The Broken Plate Recommends

Holding Up the Universe by Brooke Bertram

I remember the first time I ever read Holding Up the Universe by Jennifer Niven. I had grown to admire Niven after she released All the Bright Places, and so when I found out that she was releasing a new novel, I was ecstatic. I wasn’t quite sure what I was expecting at the time, but I knew that whatever she wrote I would love – and I did.

Holding Up the Universe is about a girl named Libby and a boy named Jack. Libby, at just the age of ten years old, loses her mother unexpectedly.
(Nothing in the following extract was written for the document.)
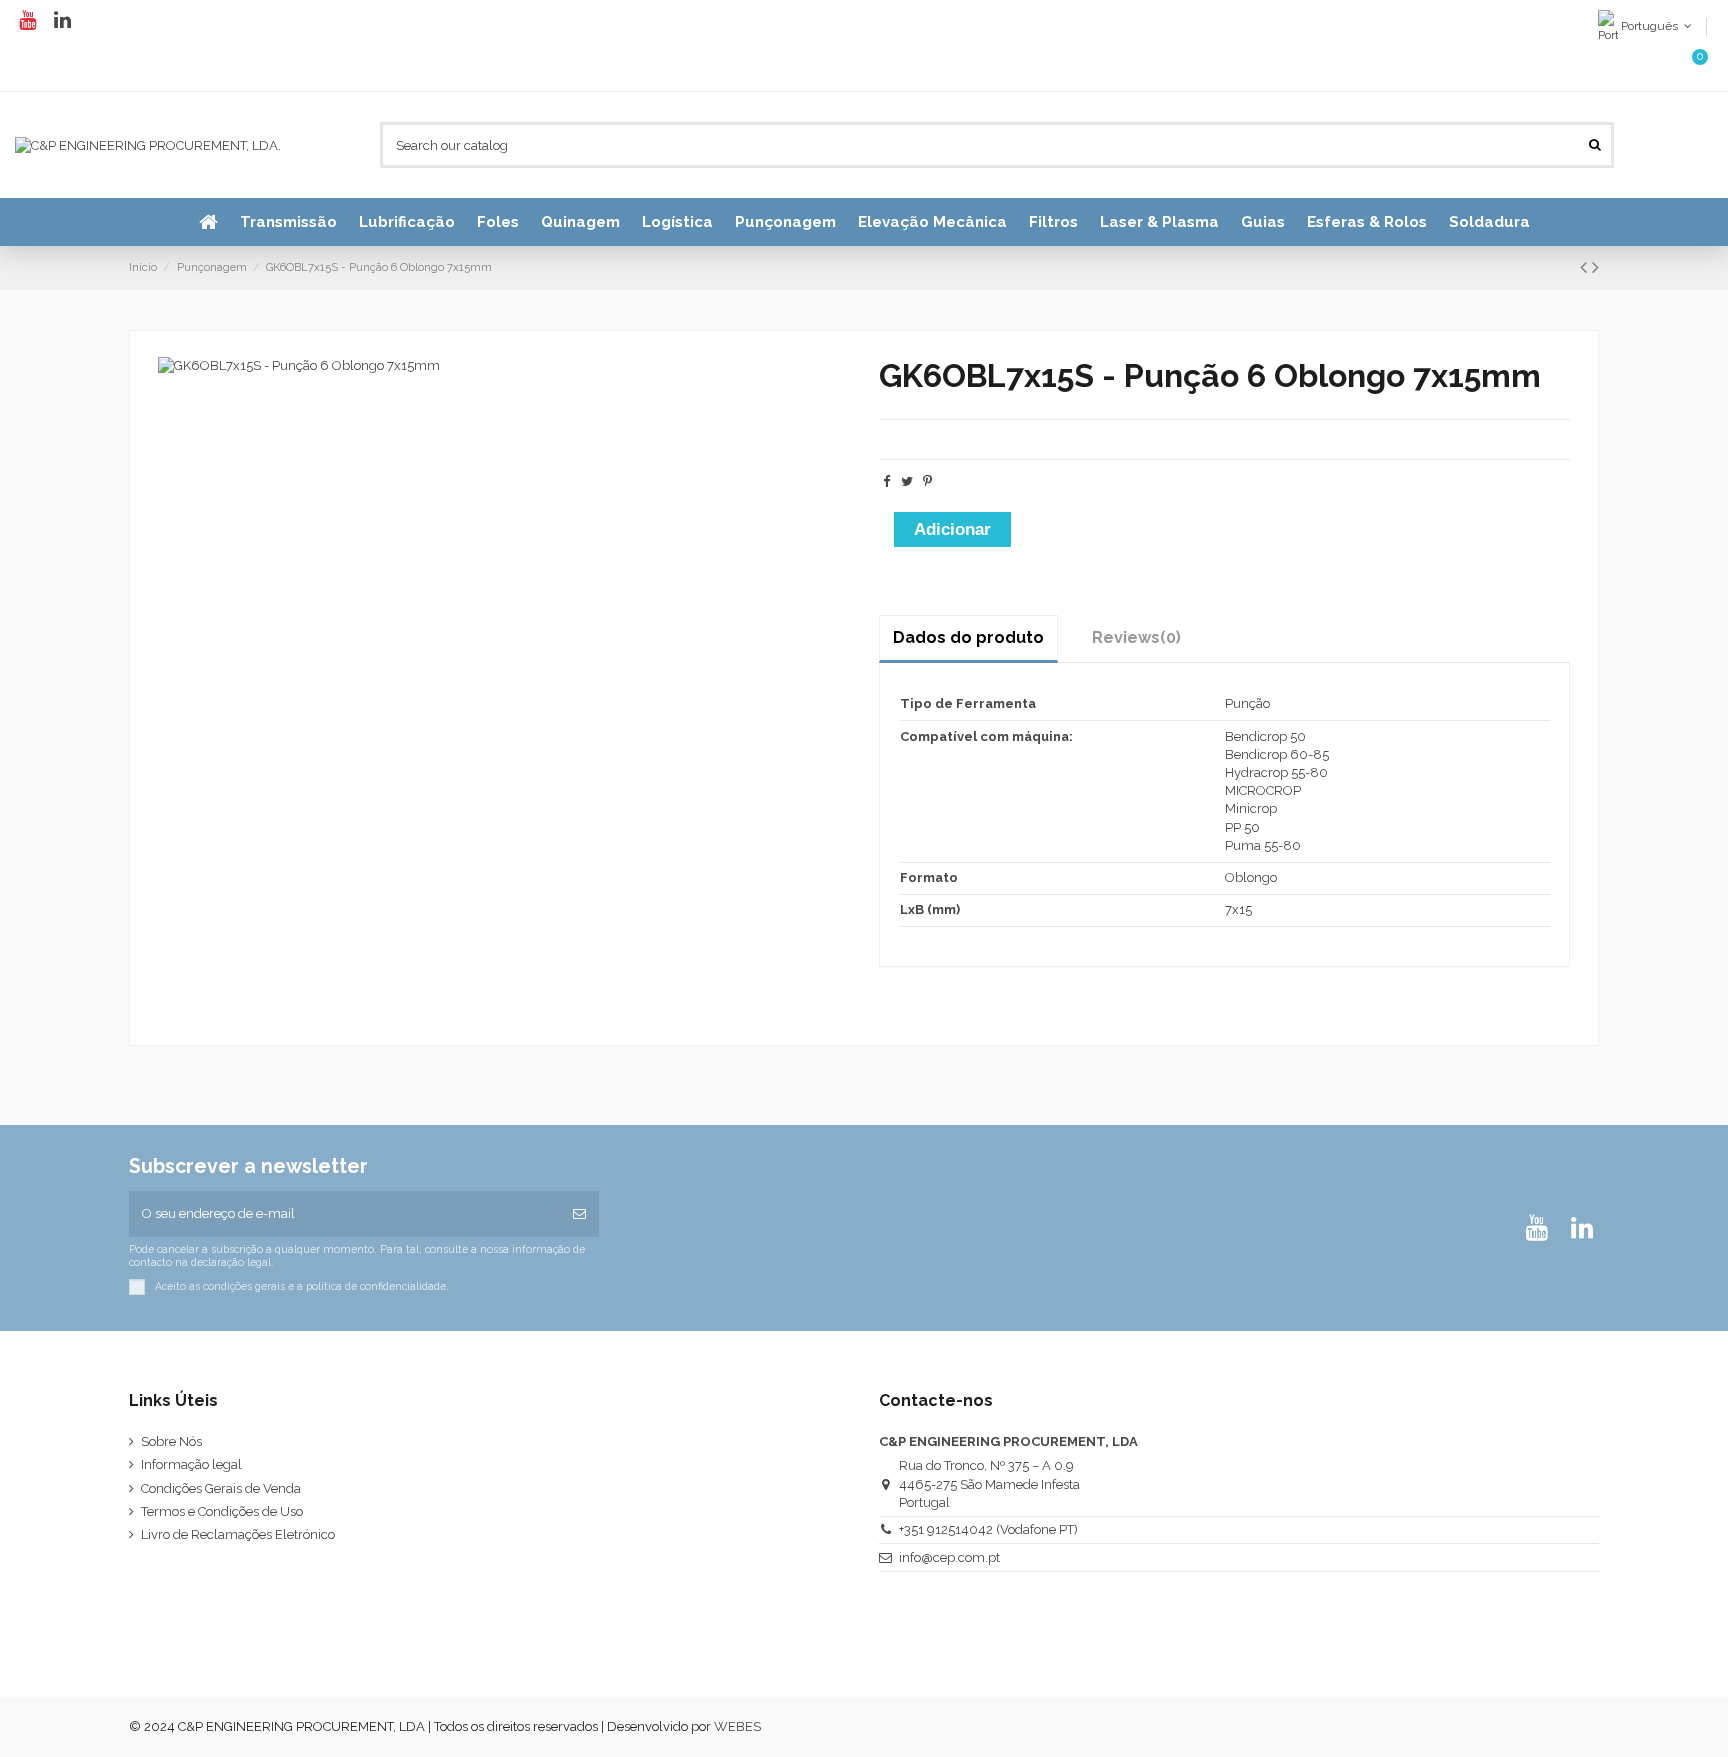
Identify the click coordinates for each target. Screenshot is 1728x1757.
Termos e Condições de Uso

Because of this, she becomes depressed and ends up using food as a way to cope with her loss. After a while of this coping mechanism, Libby becomes home-bound and ends up having to be home-schooled. This then turns into Libby having to be cut out of her home. This moment is videotaped and posted to the internet where she earns the title, “America’s Fattest Teen.” Jack Masselin has something different going on. In the novel, we find out that he has prosopagnosia – the inability to recognize people’s faces. We find out that he has never actually been diagnosed so no one actually knows that he has it.

I don’t want to spoil the story, but Jack and Libby do end up crossing paths, and the both of them see each other for who they really are. I think this novel can really fit into the mission of The Broken Plate. This book focuses on two characters who feel as though there is no one that will ever understand them because of these things they are dealing with. They at times can feel unwanted or unheard. What Holding Up the Universe and The Broken Plate have in common is this – they both strive to realize how important it is to hear these voices and to let them know that we want them to be heard.